Shetri had stared dumbly for a time, still hoping that his sister and her entourage would prove an unusually convincing hallucination. Why are you telling me this? he thought. Go away.
"I cannot travel alone," Ta’ana had insisted then, despite the fact that she had come this far unaccompanied by an adult male relative. "The north is defensible. It is your duty to take us there."
"Not possible," he’d muttered, barely able to speak. He held up his claws, stained with pigment from the spoiled rite Ta’ana had called him away from. He had only recently mastered the full body of the canon, and hadn’t built tolerance to the inhalants used during the water ritual. "The drugs will be in effect for days," he told her, blinking. She smelled of smoke and was wearing a smudged veil that fell to her feet; it was shot through with silver threads and its hem was embroidered with a lattice pattern that seemed to Shetri to be crawling. "There are visual disturbances," he reported.

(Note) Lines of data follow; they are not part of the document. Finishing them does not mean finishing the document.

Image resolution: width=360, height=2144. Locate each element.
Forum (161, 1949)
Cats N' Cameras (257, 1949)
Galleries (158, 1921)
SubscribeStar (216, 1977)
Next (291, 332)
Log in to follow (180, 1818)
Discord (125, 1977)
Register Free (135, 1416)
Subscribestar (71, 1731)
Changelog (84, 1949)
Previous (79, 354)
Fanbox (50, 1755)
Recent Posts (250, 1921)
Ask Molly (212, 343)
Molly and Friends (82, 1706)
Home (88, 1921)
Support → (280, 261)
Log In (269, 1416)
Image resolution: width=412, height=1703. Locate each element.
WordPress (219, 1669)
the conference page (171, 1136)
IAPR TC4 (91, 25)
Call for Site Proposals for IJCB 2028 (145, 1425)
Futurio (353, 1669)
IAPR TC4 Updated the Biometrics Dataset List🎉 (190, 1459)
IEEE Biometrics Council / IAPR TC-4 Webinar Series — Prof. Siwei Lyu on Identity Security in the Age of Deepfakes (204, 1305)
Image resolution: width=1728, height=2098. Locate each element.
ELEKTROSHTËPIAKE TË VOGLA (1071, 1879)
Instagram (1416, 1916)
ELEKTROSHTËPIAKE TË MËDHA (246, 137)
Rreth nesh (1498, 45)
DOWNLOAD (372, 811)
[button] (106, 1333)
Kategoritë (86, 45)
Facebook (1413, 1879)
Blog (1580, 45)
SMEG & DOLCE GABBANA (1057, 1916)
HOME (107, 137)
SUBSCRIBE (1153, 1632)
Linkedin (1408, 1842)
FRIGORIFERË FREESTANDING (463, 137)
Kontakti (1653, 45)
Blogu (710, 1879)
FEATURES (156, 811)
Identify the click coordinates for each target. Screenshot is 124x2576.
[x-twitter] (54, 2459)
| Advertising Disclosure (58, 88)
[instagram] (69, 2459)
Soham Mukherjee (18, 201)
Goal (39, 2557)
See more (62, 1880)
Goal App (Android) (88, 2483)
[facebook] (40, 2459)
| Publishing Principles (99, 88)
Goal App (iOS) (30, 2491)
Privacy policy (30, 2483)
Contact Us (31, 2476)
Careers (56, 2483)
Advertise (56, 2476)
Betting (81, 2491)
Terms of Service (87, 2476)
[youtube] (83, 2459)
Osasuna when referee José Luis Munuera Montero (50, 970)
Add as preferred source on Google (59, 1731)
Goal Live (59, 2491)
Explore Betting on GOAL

"It is your duty," she repeated.
"And what of the duty of your husband’s brother?"
"Dead," she said, not burdening him with superfluous detail or herself with the telling of it: her calm was brittle. "You are my son’s regent now. There is no one else. The armor is yours until Athaansi is trained."
"I’m old enough," Athaansi had snarled with a fifteen-year-old’s reflexive ferocity. "This is insult. I will fight you, Uncle!"